Thomas J. Phillips, Gerald L. Potter, David L. Williamson, Richard T. Cederwall, James S. Boyle, Michael Fiorino, Justin J. Hnilo, Jerry G. Olson, Shaocheng Xie, and J. John Yio
ABSTRACT
To significantly improve the simulation of climate by general circulation models (GCMs), systematic errors in representations of relevant processes must first be identified, and then reduced. This effort demands that the GCM parameterizations of unresolved processes, in particular, should be tested over a wide range of frequencies, not just at climate scales. A methodology for developing parameterizations in numerical weather prediction (NWP) models therefore may be applicable, provided this approach is appropriately adapted for climate GCMs.
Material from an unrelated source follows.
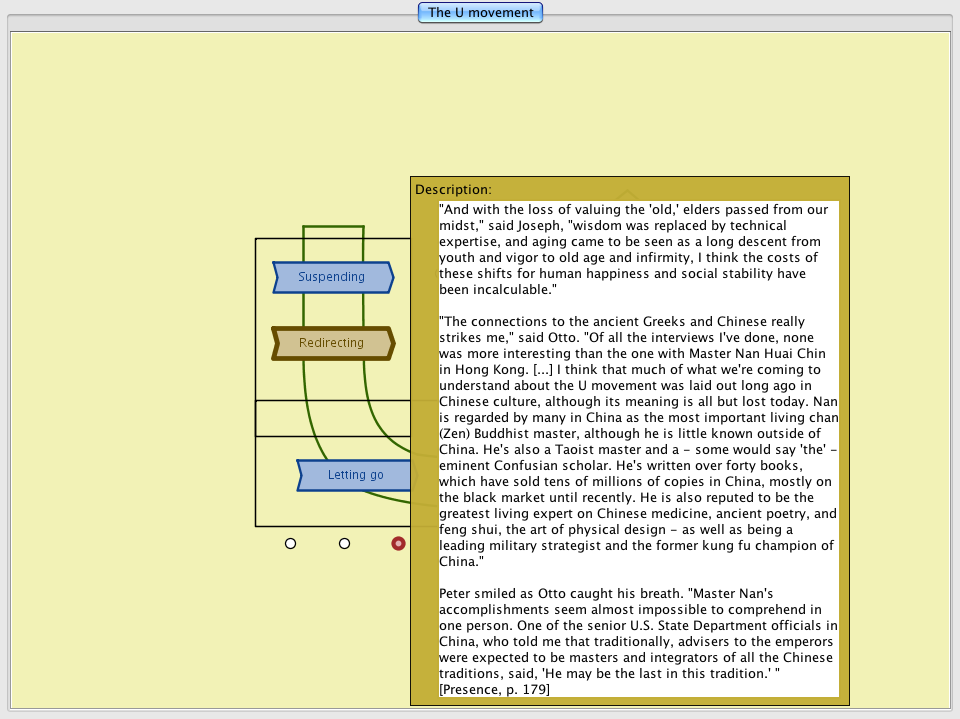Click the "[Presence, p. 179]" citation

[x=494, y=689]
Such an NWP-inspired methodology entails the generation of short-range weather forecasts by a realistically initialized climate model, and the use of high-frequency NWP analyses and observations of parameterized variables to evaluate these forecasts. The efficacy of modified GCM parameterizations also can be tested in such a weather-forecasting framework.
In order to further this approach for improvement of parameterizations in climate GCMs, the U.S. Department of Energy is funding a joint venture of its Climate Change Prediction Program (CCPP) and Atmospheric Radiation Measurement (ARM) Program: the CCPP-ARM Parameterization Testbed (CAPT). In this article, we elaborate the scientific rationale for CAPT, discuss technical aspects of its implementation in a representative climate GCM, and present results that illustrate the CAPT methodology.